▸ TASK INPUTS
--- START ---
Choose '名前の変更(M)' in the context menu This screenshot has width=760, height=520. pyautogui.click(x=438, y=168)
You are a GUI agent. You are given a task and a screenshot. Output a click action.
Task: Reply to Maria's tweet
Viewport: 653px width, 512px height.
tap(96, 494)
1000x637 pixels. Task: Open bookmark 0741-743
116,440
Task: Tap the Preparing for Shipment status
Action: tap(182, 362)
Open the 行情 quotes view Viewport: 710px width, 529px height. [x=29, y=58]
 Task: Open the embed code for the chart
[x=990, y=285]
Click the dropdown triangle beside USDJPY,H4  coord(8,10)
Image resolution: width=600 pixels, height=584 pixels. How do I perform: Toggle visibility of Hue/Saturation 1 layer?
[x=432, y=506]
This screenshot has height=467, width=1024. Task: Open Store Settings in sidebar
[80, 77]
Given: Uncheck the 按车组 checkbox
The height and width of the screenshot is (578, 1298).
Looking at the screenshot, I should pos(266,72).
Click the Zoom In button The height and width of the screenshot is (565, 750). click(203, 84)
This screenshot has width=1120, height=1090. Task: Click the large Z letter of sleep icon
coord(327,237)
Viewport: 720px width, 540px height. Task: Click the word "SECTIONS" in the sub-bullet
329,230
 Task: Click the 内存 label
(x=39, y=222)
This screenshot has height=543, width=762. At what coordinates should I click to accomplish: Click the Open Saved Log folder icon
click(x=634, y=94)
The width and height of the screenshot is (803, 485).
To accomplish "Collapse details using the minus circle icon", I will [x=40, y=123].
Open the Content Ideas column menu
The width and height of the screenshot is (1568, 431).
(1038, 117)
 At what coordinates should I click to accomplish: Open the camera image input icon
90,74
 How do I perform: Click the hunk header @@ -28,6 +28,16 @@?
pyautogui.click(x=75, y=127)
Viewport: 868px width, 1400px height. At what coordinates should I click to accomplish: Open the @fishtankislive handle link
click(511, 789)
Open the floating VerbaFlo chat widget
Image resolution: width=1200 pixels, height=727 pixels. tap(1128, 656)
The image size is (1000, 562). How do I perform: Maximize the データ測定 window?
--- END ---
▸ DIRECTIONS
Return the span of lines in the data above that opens at the line with "This screenshot has width=1120, height=1090." and closes at the line with "The width and height of the screenshot is (803, 485).", exactly, ends included, nothing else.

▸ OUTPUT OF THE EXERCISE
This screenshot has width=1120, height=1090. Task: Click the large Z letter of sleep icon
coord(327,237)
Viewport: 720px width, 540px height. Task: Click the word "SECTIONS" in the sub-bullet
329,230
 Task: Click the 内存 label
(x=39, y=222)
This screenshot has height=543, width=762. At what coordinates should I click to accomplish: Click the Open Saved Log folder icon
click(x=634, y=94)
The width and height of the screenshot is (803, 485).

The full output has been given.